Diana Garnham, chief executive of the AMRC, said: "We know universities are on the front line, but there has been little talk about how university research institutes will be protected. The concern is that universities and charities will become soft targets for extremists."
Universities UK, the vice-chancellors' group, voiced similar concerns. A spokesperson said: "We hope that universities, other publicly funded research environments and charity institutes will not be forgotten and that attention will be paid to the wider group of individuals engaged in animal- based research."
David Blunkett, the Home Secretary, is due to announce new powers to tackle animal rights extremists on Friday.
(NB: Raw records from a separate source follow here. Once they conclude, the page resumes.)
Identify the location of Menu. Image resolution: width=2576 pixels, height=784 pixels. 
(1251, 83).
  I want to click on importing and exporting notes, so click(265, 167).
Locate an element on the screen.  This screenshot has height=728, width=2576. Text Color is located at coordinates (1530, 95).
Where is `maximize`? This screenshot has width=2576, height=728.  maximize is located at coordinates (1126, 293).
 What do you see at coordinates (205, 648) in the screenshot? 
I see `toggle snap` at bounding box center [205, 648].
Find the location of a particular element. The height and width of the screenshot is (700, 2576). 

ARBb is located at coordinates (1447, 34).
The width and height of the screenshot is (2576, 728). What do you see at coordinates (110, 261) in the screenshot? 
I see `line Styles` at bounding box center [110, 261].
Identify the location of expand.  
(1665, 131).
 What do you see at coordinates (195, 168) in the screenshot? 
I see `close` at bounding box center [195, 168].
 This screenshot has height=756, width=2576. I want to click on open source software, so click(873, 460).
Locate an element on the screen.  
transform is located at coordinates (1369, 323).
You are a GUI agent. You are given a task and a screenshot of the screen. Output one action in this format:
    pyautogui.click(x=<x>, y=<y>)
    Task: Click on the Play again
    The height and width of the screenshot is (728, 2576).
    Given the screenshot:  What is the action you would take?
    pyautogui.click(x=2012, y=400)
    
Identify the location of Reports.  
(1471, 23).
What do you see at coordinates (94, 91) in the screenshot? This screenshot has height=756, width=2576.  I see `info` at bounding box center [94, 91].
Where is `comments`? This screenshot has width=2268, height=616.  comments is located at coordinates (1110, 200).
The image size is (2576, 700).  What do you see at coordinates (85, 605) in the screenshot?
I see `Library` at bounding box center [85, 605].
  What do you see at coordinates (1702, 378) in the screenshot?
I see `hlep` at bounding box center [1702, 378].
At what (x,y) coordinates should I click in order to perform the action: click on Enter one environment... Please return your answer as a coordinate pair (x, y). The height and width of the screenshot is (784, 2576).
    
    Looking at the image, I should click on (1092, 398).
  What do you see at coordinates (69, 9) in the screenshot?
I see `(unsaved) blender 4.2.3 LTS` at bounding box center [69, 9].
Measures are expected to include making it a criminal offence to protest outside someone's home in an intimidating way, and an extension of the anti-stalking laws to protect employees from the repeated activities of protestors.
But there was widespread scepticism about whether such measures would go far enough.
Evan Harris, Liberal Democrat MP for Oxford West and Abingdon, said: "I'm not convinced that they'll come up with anything very much." He has lobbied the Government to underwrite security costs at universities and to pay the extra insurance of contractors who undertake controversial projects.
Lord Winston, professor of obstetrics and gynaecology at Imperial College London, warned: "It is difficult to see what any government can do that will be truly effective - whether it is industry or private researchers or academic establishments that are being targeted."